Hamburg. Weltweit ist es der erste Einsatz der Inklusions-Technologie. Ab dem 1. Juli wird der digitale Wegweiser am Millerntor eingesetzt.

Wer als blinder Mensch ein Museum besuchen möchte, braucht eine Begleitperson. Dank einer neuen Hightech-Brille könnte das jedoch bald der Vergangenheit angehören. Anders als ein konventioneller Audio-Guide ermöglicht die von der Nürnberger Firma „Inclusify“ entwickelte „Blindspotter MR“ Blinden und Sehbehinderten die eigenständige Bewegung im Raum.
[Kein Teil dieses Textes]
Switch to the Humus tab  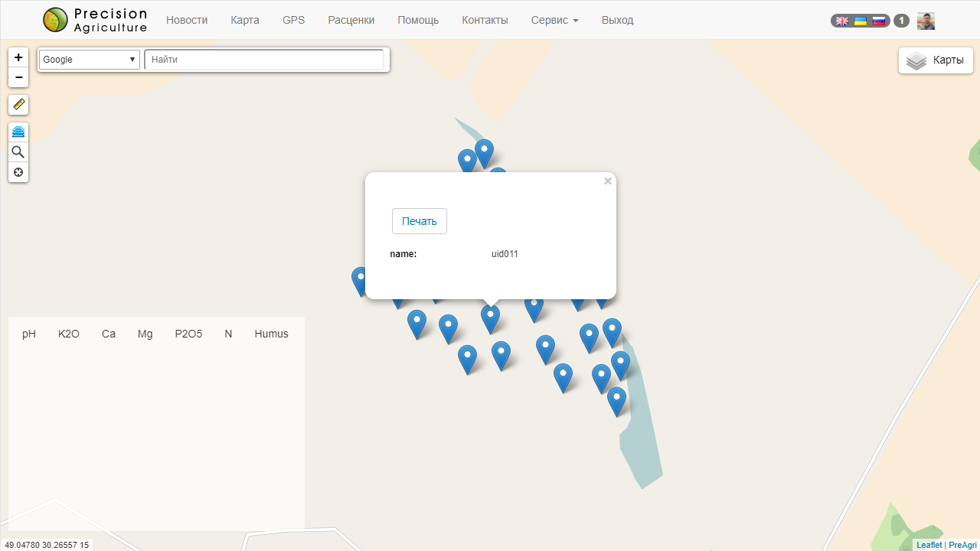click(x=271, y=334)
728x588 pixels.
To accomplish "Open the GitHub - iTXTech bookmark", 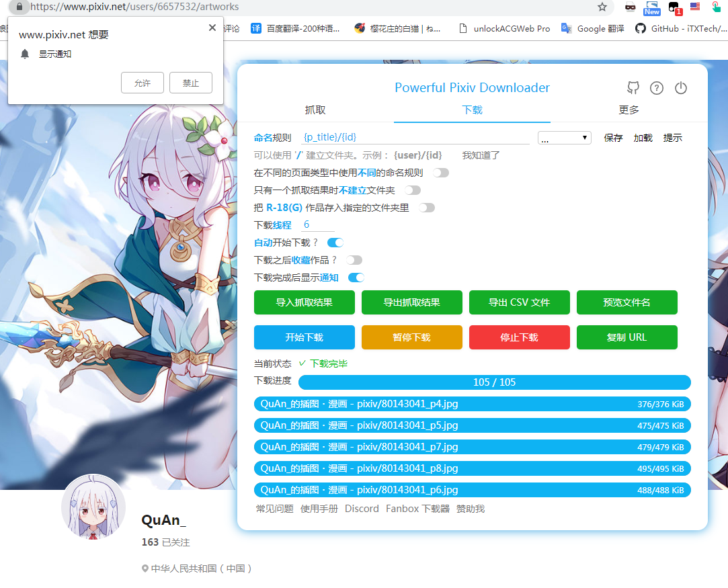I will point(680,28).
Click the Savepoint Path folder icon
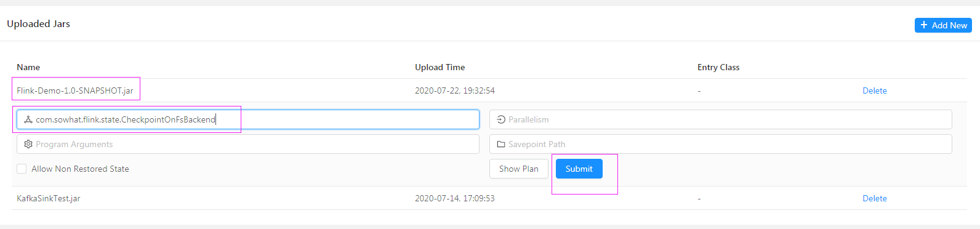 click(501, 144)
Im FC St. Pauli Museum wird das neue Wegeleitsystem weltweit erstmals eingesetzt

„Das System funktioniert über akustische Signale“, erläutert Inclusify-Vorstand Marco Richardson. „Je nach Kopfbewegung erklingt ein Ton, wodurch ein Raumgefühl entsteht. Dadurch wird der haptische Effekt eines Blindenstocks ersetzt.“ Ähnlich eines Fahrassistenz-Systems im Auto warnt die Brille vor Hindernissen oder Abweichungen vom Weg. Wird ein Exponat erreicht, liefert eine Audioquelle Informationen. „Die Beschreibungen sind toll“, sagt Serdal Celebi, Blindenfußballspieler des FC St. Pauli beim Testen der neuen Brille. „Ich könnte der Stimme von Rainer Wulff ewig lauschen.“ Alle Raum- und Objektbeschreibungen wurden von St. Paulis Ex-Stadionsprecher eingesprochen.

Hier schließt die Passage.